Many of the statistical software options are very fussy about spaces, periods, and slashes in field names (column headers). Underscores (_
) are a good alternative to spaces. Consider writing names in camel case (like this: ExampleFileName) to improve readability. Remember that abbreviations that make sense at the moment may not be so obvious in 6 months, but don’t overdo it with names that are excessively long. Including the units in the field names avoids confusion and enables others to readily interpret your fields.

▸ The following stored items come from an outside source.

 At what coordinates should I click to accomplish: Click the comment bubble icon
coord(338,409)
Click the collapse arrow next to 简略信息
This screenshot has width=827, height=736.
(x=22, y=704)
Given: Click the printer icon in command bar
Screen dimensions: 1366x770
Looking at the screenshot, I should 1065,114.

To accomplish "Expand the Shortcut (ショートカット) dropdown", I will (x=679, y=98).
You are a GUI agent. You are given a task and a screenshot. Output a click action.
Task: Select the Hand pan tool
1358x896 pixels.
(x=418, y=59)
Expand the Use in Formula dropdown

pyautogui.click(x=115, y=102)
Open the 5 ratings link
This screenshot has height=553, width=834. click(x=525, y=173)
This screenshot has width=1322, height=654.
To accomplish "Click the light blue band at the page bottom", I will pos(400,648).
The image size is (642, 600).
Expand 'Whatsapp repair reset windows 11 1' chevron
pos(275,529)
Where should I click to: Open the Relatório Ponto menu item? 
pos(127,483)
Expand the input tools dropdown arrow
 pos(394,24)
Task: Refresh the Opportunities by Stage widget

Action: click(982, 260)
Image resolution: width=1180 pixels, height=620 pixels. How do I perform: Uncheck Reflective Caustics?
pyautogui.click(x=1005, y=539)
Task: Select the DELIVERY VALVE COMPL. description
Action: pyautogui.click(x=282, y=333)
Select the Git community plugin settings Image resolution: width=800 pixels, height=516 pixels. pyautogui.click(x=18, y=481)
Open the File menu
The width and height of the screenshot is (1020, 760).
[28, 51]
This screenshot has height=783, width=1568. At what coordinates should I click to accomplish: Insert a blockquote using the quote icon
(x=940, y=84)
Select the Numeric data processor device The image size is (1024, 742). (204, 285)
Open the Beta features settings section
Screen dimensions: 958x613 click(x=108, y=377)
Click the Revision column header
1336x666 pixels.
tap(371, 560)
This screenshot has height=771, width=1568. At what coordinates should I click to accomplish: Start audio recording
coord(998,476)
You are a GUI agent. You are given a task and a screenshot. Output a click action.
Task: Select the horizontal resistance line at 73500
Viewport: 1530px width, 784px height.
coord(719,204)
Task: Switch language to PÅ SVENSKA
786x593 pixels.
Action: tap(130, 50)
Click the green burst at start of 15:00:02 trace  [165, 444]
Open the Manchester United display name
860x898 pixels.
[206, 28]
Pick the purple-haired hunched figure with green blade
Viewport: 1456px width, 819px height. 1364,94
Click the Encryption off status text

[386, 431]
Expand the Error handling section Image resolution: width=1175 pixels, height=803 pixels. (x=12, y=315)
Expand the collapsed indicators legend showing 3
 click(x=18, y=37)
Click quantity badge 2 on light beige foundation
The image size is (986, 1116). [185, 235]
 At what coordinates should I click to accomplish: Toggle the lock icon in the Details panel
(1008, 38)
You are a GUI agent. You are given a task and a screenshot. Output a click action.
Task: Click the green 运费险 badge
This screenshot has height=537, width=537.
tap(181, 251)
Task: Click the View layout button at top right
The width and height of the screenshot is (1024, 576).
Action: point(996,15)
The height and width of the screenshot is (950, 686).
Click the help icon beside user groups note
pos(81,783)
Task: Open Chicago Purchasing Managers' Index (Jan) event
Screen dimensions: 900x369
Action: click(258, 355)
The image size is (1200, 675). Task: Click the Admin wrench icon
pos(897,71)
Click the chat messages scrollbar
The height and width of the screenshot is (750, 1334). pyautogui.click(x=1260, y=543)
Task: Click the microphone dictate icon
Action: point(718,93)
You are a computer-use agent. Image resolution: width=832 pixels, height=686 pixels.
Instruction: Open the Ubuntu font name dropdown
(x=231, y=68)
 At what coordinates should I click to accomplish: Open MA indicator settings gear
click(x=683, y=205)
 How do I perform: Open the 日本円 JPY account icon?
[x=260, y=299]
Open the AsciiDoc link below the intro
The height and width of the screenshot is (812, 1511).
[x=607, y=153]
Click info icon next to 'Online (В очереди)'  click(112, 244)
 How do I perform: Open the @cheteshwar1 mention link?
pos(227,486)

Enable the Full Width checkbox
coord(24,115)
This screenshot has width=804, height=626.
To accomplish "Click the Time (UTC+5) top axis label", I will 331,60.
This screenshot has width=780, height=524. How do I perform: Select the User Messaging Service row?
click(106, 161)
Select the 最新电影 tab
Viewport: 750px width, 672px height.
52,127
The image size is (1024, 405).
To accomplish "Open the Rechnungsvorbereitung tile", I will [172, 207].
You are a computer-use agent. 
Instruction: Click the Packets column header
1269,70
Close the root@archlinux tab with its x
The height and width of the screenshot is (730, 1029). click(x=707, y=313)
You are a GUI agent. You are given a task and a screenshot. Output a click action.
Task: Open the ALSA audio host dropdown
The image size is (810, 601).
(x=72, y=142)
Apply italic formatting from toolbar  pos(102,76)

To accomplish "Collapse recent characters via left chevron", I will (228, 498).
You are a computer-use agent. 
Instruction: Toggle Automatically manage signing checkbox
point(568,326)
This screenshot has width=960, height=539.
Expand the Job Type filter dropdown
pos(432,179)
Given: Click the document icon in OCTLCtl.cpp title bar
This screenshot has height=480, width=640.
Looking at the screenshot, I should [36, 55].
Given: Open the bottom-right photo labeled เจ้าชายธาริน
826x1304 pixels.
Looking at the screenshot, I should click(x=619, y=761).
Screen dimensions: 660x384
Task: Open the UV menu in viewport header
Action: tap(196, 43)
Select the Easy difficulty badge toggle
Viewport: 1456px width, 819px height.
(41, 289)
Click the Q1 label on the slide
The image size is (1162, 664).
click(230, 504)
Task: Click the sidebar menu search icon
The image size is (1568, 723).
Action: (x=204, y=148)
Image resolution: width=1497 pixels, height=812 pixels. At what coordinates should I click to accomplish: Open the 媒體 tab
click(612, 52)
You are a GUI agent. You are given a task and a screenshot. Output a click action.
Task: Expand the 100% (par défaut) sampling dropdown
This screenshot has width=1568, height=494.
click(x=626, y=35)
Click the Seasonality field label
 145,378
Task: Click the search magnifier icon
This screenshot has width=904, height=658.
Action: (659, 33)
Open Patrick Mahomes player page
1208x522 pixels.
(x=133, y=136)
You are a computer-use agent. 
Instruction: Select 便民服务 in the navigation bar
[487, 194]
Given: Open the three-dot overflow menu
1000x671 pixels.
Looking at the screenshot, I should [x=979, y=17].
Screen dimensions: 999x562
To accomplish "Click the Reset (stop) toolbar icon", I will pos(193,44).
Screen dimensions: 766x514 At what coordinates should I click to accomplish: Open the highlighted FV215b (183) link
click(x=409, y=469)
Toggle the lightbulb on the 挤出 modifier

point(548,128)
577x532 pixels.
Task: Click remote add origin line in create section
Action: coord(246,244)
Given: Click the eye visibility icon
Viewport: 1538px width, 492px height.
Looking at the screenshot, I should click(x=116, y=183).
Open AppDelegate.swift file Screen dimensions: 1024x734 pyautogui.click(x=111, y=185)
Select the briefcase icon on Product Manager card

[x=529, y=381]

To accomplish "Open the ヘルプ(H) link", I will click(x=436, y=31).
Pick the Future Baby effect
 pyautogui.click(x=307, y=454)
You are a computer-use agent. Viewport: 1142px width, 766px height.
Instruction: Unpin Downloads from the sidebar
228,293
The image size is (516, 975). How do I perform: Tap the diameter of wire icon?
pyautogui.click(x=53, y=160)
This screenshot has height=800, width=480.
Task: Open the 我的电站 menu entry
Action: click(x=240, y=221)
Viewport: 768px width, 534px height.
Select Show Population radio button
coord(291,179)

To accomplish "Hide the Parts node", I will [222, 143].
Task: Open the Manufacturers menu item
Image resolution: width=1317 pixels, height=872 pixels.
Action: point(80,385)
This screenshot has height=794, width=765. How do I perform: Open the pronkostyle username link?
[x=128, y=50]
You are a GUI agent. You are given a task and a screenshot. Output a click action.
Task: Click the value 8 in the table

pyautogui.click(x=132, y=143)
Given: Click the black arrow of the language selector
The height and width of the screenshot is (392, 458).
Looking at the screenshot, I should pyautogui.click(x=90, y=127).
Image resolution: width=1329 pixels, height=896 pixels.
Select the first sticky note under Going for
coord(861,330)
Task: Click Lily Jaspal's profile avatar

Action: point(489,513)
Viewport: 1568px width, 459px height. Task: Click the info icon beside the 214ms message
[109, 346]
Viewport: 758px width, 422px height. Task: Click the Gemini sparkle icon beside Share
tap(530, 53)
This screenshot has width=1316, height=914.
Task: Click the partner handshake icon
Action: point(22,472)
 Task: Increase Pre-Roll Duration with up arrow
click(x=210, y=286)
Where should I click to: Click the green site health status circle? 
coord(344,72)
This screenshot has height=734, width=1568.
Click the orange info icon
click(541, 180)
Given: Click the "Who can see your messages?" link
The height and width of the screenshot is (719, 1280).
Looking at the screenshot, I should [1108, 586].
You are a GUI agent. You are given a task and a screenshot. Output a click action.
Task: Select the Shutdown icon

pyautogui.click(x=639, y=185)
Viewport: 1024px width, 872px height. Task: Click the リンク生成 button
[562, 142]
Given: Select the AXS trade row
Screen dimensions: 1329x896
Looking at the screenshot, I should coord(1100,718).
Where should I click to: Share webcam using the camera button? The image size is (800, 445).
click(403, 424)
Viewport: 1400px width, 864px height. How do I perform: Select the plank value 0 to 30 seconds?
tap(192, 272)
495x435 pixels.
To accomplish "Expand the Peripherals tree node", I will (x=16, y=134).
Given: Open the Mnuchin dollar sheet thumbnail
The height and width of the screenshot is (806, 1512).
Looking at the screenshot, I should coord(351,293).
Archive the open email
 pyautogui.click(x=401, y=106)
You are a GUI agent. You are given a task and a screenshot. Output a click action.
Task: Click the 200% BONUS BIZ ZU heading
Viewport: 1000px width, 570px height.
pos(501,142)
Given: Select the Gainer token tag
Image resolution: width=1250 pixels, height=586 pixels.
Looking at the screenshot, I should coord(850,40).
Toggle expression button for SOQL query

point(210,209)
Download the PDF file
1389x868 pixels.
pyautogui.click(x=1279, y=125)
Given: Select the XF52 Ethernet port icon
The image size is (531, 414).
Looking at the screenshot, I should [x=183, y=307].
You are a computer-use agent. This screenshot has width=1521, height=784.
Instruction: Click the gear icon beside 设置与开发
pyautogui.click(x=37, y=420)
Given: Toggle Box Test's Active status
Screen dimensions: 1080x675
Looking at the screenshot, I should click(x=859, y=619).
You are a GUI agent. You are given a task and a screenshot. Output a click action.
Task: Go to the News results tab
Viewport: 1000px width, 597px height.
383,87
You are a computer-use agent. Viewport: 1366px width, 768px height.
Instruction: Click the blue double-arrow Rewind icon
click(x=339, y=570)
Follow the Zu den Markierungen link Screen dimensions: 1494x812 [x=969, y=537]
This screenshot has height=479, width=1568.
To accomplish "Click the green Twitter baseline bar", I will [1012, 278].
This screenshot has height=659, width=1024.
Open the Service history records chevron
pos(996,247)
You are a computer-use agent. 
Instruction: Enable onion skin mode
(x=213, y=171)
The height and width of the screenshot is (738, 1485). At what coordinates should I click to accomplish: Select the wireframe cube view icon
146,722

Also, as always, check the standard (Darwin Core Terms) in case you should be using something specific, these are just general instructions for when yo need to make a new column name.
Examples
Good Name | Good Alternative | Avoid |
---|---|---|
Max_temp_C | MaxTemp | Maximum Temp (°C) |
Precipitation_mm | Precipitation | precmm |
Mean_year_growth | MeanYearGrowth | Mean growth/year |
sex | sex | M/F |
weight | weight | w. |
cell_type | CellType | Cell Type |
Observation_01 | first_observation | 1st Obs |
This section has been a shortened version of the Data Carpentry material on spreadsheet organization
There is a twitter hashtag called #otherpeoplesdata for people venting about problems while using other people’s data, hopefully this workshop will allow you to avoid that hashtag!
You may have heard some people, including myself, express great frustration regarding spreadsheet programs, namely MS Excel. This is not because Excel in itself is problematic to the process of good reproducible science, but rather the problem is that it is often misused! This problem is not unique to Excel, but rather these issues crop up in all spreadsheet programs. I’ll refer to Excel throughout the lesson referring to spreadsheet programs in general. More on this here.↩
By ‘best’ I mean that it avoids the common Excel problems and doesn’t cause any problems in any downstream analysis in R or other.↩
Jeff Leek, The Elements of Data Analytic Style, Leanpub, 2015-03-02↩
OK, I know there are other ways of opening an Excel file, but there is still an interoperability problem. Weird, unexpected things can often happen (e.g. again, dates!) when opening Excel files using alternative software (e.g. Open Office). Additionally, the proprietary Excel format changes over time, you may not be able to open old data files in the future.↩